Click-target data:
— START —
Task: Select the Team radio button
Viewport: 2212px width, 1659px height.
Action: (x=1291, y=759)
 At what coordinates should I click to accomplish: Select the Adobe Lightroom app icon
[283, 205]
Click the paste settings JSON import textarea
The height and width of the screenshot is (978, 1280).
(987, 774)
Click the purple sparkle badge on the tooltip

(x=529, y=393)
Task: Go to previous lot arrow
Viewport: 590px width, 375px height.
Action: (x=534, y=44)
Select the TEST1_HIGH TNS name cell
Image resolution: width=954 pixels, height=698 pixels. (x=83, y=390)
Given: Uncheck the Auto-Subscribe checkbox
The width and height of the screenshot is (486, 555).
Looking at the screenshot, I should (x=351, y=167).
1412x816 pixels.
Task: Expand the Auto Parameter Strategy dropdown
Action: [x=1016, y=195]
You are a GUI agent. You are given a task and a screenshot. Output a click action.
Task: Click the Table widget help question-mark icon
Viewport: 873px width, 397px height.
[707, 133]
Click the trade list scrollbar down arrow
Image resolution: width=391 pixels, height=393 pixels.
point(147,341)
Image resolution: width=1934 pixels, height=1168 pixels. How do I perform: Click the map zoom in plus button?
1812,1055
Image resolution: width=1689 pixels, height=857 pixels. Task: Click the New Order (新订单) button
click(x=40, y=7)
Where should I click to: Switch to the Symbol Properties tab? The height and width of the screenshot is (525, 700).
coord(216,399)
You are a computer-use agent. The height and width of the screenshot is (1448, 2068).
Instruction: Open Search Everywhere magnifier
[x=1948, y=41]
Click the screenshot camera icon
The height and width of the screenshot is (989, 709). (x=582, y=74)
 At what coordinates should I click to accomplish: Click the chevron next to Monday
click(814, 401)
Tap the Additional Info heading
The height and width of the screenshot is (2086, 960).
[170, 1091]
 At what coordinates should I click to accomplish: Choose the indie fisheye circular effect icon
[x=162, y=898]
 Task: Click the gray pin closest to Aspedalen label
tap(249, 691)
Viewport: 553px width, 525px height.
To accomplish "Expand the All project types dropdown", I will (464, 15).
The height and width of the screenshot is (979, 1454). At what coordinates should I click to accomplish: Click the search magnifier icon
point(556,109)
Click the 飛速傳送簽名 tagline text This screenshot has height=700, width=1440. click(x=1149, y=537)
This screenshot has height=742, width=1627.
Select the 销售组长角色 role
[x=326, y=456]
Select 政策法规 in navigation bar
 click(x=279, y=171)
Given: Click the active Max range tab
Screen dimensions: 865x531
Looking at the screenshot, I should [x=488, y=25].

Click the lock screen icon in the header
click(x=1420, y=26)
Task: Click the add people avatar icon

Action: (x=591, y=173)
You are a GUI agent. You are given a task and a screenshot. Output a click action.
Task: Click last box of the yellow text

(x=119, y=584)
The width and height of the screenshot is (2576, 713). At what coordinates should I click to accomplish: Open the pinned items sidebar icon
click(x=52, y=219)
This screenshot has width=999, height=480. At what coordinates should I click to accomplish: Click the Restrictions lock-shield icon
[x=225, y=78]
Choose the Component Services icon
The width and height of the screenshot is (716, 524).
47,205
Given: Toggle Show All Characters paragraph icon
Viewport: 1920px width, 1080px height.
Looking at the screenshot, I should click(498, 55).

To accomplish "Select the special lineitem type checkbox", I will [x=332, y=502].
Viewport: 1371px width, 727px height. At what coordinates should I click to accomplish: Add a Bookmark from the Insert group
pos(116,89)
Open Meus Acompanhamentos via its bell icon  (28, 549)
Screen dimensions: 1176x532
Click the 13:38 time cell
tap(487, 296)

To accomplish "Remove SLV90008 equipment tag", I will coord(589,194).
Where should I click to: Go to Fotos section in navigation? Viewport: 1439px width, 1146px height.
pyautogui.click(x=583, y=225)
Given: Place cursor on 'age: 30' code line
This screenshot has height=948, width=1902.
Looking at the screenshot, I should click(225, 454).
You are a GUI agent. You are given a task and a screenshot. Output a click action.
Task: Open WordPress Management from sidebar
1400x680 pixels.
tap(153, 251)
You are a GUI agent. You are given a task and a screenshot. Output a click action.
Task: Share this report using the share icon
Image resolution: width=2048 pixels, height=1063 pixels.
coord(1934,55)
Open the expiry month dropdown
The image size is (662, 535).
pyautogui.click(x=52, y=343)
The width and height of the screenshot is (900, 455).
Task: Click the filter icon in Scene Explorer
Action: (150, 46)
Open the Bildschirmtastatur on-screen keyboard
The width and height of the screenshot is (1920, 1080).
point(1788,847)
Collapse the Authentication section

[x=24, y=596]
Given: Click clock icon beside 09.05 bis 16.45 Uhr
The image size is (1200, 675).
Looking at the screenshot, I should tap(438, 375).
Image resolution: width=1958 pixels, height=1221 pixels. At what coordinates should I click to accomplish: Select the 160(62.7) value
— END —
## Problem statement
Rewrite only the records between the lines holding "Click the purple sparkle badge on the tooltip" and "The height and width of the screenshot is (989, 709).", inclusive, with "Viewport" replaced by "Display area" and everything else left unchanged.

## Finished task
Click the purple sparkle badge on the tooltip

(x=529, y=393)
Task: Go to previous lot arrow
Display area: 590px width, 375px height.
Action: (x=534, y=44)
Select the TEST1_HIGH TNS name cell
Image resolution: width=954 pixels, height=698 pixels. (x=83, y=390)
Given: Uncheck the Auto-Subscribe checkbox
The width and height of the screenshot is (486, 555).
Looking at the screenshot, I should (x=351, y=167).
1412x816 pixels.
Task: Expand the Auto Parameter Strategy dropdown
Action: [x=1016, y=195]
You are a GUI agent. You are given a task and a screenshot. Output a click action.
Task: Click the Table widget help question-mark icon
Display area: 873px width, 397px height.
[707, 133]
Click the trade list scrollbar down arrow
Image resolution: width=391 pixels, height=393 pixels.
point(147,341)
Image resolution: width=1934 pixels, height=1168 pixels. How do I perform: Click the map zoom in plus button?
1812,1055
Image resolution: width=1689 pixels, height=857 pixels. Task: Click the New Order (新订单) button
click(x=40, y=7)
Where should I click to: Switch to the Symbol Properties tab? The height and width of the screenshot is (525, 700).
coord(216,399)
You are a computer-use agent. The height and width of the screenshot is (1448, 2068).
Instruction: Open Search Everywhere magnifier
[x=1948, y=41]
Click the screenshot camera icon
The height and width of the screenshot is (989, 709). (x=582, y=74)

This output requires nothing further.